Regulation of Human Aldehyde Oxidase Expression by Retinoic Acid Receptor in MCF-7 Human Breast Adenocarcinoma Cells

Abstract

Aldehyde oxidase (AOX) metabolizes various compounds, but its regulation is not well understood. Retinoic acid (RA) has two main isomers: all-trans RA (ATRA), which binds to retinoic acid receptor (RAR), and 9-cis-RA, which binds to RAR and retinoid X receptor (RXR). Although 9-cis-RA and RXR-selective agonists induce AOX1 in MCF-7 human breast adenocarcinoma cells, the role of RAR remains unclear.
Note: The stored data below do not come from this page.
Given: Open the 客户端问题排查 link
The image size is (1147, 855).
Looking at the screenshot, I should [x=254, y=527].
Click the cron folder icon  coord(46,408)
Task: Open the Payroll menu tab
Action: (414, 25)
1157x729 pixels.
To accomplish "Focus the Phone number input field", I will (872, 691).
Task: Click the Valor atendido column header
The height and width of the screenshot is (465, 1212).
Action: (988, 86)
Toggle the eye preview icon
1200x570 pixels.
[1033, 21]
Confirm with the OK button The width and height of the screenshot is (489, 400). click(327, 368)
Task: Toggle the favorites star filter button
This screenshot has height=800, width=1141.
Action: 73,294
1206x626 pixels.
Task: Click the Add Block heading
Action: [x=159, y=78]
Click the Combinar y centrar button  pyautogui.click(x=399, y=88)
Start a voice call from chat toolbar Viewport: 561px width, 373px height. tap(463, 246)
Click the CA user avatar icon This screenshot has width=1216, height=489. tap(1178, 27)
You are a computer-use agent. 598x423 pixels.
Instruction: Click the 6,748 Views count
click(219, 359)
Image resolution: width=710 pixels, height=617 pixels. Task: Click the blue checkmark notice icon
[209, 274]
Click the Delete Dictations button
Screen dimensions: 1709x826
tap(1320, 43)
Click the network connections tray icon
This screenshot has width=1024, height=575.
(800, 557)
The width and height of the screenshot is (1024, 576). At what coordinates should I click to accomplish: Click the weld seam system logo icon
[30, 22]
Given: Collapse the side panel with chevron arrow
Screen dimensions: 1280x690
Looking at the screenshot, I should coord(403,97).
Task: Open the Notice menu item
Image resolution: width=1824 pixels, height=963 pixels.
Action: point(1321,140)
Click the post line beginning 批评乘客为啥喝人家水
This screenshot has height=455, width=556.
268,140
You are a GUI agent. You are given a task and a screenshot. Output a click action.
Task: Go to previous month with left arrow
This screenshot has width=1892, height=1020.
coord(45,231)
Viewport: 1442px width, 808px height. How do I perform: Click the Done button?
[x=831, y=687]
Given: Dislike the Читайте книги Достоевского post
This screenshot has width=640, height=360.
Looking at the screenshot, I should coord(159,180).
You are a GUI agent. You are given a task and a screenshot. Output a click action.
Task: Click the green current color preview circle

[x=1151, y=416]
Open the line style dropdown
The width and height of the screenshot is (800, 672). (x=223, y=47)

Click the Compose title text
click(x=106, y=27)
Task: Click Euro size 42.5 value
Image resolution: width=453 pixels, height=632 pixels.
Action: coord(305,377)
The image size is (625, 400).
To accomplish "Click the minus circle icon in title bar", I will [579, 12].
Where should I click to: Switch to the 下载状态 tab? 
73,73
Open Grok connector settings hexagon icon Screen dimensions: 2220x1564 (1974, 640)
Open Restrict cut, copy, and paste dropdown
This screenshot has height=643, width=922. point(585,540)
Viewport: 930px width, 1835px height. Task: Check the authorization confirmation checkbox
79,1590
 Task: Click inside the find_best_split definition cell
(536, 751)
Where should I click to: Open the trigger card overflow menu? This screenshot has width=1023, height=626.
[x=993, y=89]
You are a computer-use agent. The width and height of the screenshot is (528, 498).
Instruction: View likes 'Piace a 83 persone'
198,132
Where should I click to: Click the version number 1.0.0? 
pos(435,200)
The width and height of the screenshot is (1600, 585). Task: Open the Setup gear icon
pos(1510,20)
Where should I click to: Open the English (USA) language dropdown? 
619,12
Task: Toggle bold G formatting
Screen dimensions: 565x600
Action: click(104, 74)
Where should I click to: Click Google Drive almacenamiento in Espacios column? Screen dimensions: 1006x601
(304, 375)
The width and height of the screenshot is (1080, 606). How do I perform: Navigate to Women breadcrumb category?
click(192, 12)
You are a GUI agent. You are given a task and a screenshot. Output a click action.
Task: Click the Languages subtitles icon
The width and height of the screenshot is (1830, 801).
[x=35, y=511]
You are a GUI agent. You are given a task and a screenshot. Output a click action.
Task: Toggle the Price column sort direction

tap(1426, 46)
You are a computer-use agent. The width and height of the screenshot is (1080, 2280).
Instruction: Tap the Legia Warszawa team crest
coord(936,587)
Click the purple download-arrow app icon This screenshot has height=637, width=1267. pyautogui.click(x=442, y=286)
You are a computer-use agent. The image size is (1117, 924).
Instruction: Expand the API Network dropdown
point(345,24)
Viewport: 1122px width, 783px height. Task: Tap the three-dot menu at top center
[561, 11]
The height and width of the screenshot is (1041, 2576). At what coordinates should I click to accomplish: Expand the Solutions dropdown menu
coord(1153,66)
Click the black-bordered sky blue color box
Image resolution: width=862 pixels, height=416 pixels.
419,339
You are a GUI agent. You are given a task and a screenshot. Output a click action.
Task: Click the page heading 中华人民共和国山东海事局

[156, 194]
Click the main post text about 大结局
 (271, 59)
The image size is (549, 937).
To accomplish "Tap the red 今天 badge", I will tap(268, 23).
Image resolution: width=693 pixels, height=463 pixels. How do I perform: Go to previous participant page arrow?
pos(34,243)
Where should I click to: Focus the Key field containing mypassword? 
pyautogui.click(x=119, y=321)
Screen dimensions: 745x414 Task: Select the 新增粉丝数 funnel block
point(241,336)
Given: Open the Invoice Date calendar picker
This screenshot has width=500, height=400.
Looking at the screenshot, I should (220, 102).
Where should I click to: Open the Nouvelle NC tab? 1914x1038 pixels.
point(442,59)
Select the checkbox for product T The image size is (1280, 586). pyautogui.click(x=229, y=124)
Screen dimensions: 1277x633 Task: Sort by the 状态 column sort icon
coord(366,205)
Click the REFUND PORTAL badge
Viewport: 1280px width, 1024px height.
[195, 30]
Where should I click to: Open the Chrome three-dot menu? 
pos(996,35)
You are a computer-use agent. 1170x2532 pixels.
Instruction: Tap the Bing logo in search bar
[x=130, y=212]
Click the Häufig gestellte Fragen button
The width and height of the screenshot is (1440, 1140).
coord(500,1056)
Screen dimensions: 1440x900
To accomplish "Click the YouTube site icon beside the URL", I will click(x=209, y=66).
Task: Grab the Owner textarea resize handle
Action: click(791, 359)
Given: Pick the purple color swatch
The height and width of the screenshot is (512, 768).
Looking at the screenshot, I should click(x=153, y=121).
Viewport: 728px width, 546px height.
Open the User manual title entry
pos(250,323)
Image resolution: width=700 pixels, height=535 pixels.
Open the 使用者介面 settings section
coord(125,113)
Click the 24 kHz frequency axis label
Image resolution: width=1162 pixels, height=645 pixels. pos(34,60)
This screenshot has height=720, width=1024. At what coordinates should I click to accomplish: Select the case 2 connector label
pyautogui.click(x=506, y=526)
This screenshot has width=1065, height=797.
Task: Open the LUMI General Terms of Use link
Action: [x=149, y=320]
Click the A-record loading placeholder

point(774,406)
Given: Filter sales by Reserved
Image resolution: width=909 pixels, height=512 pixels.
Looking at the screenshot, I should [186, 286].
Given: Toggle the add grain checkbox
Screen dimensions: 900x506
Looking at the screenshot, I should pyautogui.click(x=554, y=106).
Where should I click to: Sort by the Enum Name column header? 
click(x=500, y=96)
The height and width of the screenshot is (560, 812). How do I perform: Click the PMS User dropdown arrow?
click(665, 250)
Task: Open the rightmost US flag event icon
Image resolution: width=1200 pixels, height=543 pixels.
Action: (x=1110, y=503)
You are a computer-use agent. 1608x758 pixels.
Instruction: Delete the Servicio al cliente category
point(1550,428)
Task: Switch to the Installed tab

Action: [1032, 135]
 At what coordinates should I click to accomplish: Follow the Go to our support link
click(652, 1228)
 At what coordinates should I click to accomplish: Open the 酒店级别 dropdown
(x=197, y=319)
MCF-7 cells treated with RAR-selective agonists for 96 h showed increased AOX1 expression, which was concentration-dependent for the clinically relevant drugs ATRA and adapalene, as analyzed by real-time PCR. The pan-RAR antagonist AGN193109 or pretreatment with actinomycin D (RNA synthesis inhibitor) attenuated this induction. Targeted RARα knockdown by siRNA revealed partial regulation by this subtype. ELISA assay showed a disconnect between AOX1 mRNA and protein levels. These findings indicate that in MCF-7 cells, RAR regulates AOX1 mRNA but its role in controlling protein expression appears to involve additional regulatory mechanisms.